Jamás vi algo así, menos en un gato. Fue mi mimado. He aquí la historia.
Mi hija Agustina pidió tener un gatito. Con ella fuimos a buscarlo a una señora cuya gata había tenido cría. Nos entregó uno bello, lanudo, blanco con una mancha negra en la cara. Al poco tiempo, esta señora nos llama para pedirnos que se lo prestáramos unos días porque la madre del animalito tenía demasiada leche y le dolían las tetitas. Nos costó horrores convencer a Agustina, quien sospec que no le devolverían el gatito. Lógicamente no fue así.
El tiempo fue armando escaparates. Al volver de vacaciones, más que triste, lo vi raro; una mirada a modo de nubarrones, la habitual energía marchita y como una pregunta en sus bellos ojos verdes. No comió en todo el día -raro en un gato-, ni al día siguiente. Desde un rincón del patio me maullaba a modo de quejidito, y sus ojitos comenzaron a ponerse amarillos. El veterinario determinó que tenía un cáncer hepático. Luego de un mes de masticar angustias, de recoger en lágrimas los arroyitos ámbar opaco que caían de sus ojos, murió. Pero Yiyo fue alguien más. Cuando lo cuento, muchos me miran con extrañeza. Un animal puede descolocarnos.
En las noches, Yiyo entraba a la casa por un ventilete muy estrecho del baño, ubicado a unos dos metros del suelo. En muchas oportunidades, cualquiera fuera la hora, generalmente a media noche, lo hacía anunciándose con un maullido diferente al habitual, una suerte de grito. Ya sabíamos de qué se trataba: traía algo en su boca, jamás una presa, y lo dejaba al lado de nuestra cama, del costado en que yo duermo. Podía tratarse de lo más insólito. El veterinario aseguró que eran regalos que él me ofrecía.
Una mañana, sin previo anuncio, nos encontramos al costado de la cama con siete macetitas de plástico con plantines, todas paradas y en perfectas condiciones, a las cuales no les faltaba una gota de tierra y marcadas con sus colmillitos. Las plantas no eran de la casa. Para traerlas debió portarlas una a una en su boca sin perder nada de ellas. Una hazaña.

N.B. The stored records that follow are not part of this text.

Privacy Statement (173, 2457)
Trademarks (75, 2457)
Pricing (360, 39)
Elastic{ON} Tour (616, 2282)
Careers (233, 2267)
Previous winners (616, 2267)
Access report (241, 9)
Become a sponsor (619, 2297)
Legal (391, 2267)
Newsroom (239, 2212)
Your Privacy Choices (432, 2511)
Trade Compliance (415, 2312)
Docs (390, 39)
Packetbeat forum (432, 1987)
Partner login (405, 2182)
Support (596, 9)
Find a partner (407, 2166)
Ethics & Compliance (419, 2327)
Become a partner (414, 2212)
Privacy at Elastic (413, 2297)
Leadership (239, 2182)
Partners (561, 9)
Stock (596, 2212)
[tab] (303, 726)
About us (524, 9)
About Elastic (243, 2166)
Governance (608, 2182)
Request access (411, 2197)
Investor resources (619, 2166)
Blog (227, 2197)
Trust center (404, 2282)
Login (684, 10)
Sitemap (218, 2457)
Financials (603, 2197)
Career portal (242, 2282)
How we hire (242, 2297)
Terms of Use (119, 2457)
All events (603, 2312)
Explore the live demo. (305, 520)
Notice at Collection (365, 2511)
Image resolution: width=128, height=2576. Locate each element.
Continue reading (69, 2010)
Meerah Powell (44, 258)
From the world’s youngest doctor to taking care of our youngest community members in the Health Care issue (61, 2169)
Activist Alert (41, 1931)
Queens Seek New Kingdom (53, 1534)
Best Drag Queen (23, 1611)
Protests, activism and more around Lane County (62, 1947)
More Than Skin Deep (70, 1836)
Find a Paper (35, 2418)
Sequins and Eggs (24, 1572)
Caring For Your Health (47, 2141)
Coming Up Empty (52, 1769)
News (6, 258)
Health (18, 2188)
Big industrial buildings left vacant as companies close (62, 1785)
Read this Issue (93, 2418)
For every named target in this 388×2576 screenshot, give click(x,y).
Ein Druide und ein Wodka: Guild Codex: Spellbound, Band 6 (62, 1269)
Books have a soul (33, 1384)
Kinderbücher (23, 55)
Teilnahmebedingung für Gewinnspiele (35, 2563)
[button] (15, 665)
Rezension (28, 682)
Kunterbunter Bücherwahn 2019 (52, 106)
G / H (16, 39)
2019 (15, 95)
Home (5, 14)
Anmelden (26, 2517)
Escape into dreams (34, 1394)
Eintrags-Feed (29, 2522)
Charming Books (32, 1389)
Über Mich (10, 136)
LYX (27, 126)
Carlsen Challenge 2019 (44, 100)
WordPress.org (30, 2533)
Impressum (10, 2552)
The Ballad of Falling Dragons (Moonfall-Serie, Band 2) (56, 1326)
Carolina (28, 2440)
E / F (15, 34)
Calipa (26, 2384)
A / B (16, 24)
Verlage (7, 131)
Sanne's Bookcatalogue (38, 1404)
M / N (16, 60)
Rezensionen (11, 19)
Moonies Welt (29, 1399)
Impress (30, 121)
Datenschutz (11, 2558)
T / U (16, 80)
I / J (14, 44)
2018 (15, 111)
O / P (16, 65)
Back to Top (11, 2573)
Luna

No supimos cómo solucionar el problema en el que nos había metido, pensando que si blanqueábamos su conducta corría peligro en alguna de sus próximas hazañas. Pero el juego de Yiyo no paró ahí. Días después dejó junto a mi cama una bolsita cerrada y con moño, en cuyo interior había un juego de pañuelos. La cosa se había agravado. ¿Cómo explicar a alguien que era mi gato el que le sustraía cosas?
Yiyo dejó su impronta por la vida. Sé que todas las noches trepa por un ventilete al cielo y se roba una estrella que me regala. Que sigue paradito en un rincón del patio llenándome de lunas rojas la congoja. Todo eso para que, poco a poco, vaya olvidando aquel día cuando sus ojitos derramaban opacos arroyitos amarillos. La melancolía suele adoptar el amarillo.